### Assigned task
The required answer is every line of the data containing the word "Assis".

### Supplied records
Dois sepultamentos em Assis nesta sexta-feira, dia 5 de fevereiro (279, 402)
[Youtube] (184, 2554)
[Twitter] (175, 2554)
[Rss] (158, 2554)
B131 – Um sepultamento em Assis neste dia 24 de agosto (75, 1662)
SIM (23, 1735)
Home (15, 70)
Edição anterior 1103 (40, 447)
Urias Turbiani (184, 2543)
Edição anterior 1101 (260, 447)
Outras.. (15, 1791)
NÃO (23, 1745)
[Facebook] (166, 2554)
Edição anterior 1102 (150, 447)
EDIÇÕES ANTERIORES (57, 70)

--

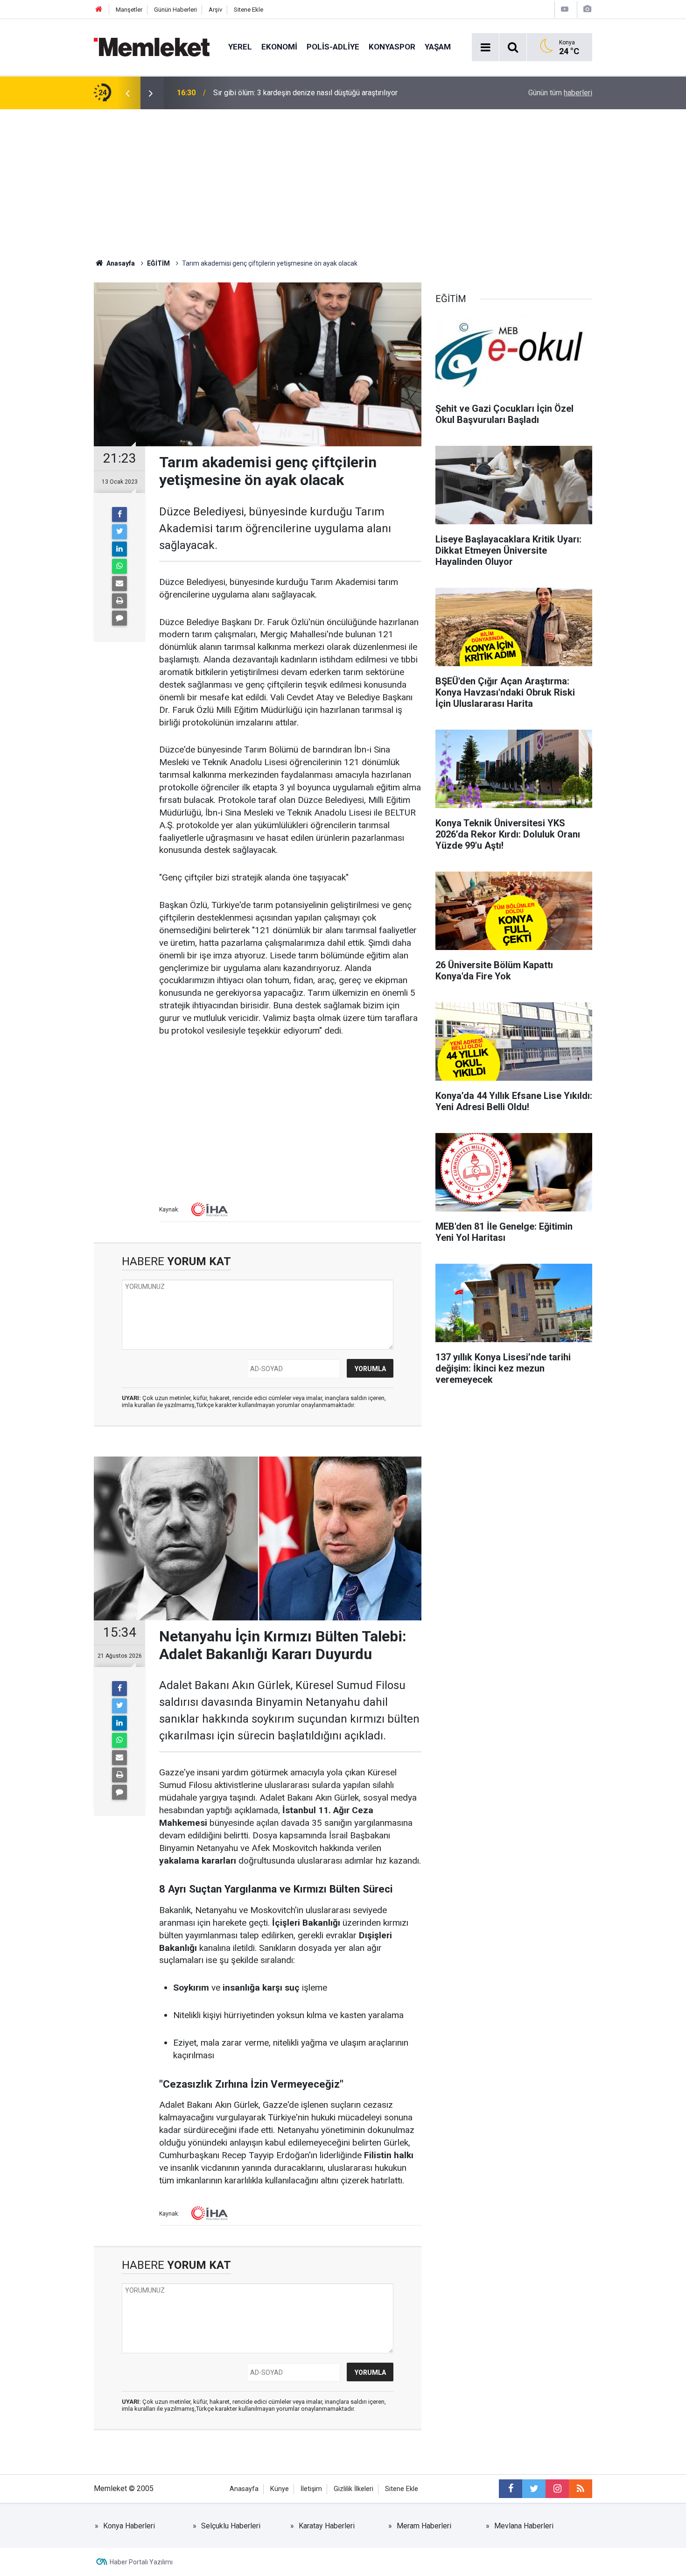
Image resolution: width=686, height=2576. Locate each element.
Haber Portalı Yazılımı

### Output below
Dois sepultamentos em Assis nesta sexta-feira, dia 5 de fevereiro (279, 402)
B131 – Um sepultamento em Assis neste dia 24 de agosto (75, 1662)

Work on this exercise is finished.